Gather all lines with "Schedule" from the records.
==== PROVIDED RECORDS ====
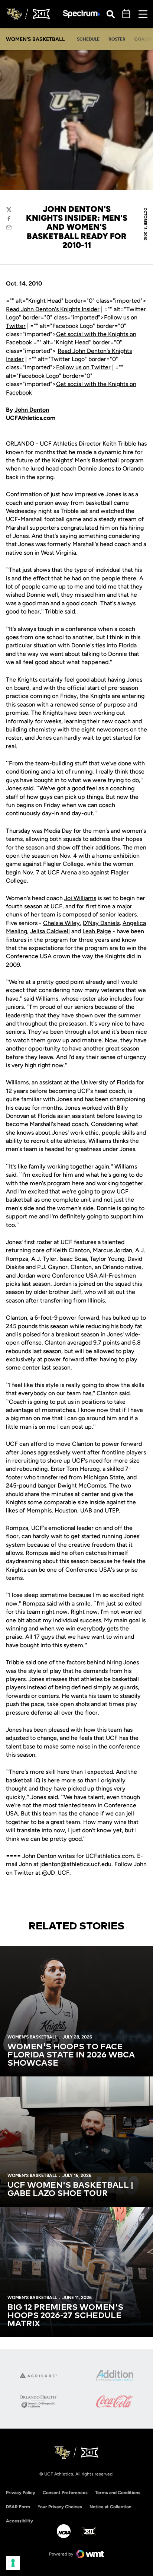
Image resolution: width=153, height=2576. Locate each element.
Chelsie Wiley (61, 923)
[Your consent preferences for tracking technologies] (13, 2563)
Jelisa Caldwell (50, 931)
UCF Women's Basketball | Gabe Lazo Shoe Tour (70, 2189)
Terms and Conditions (117, 2492)
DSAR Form (18, 2506)
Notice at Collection (110, 2506)
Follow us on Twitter (83, 367)
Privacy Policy (20, 2492)
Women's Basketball (32, 2037)
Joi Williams (80, 898)
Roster (117, 39)
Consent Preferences (65, 2492)
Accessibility (19, 2521)
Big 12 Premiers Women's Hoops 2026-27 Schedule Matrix (65, 2316)
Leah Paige (96, 931)
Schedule (88, 39)
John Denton (31, 409)
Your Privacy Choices (60, 2506)
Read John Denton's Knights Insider (53, 309)
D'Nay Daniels (101, 923)
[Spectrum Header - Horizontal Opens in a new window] (81, 14)
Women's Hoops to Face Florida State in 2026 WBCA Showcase (71, 2055)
====
> _RESULT FOR THIS TASK_
Big 12 Premiers Women's Hoops 2026-27 Schedule Matrix (65, 2316)
Schedule (88, 39)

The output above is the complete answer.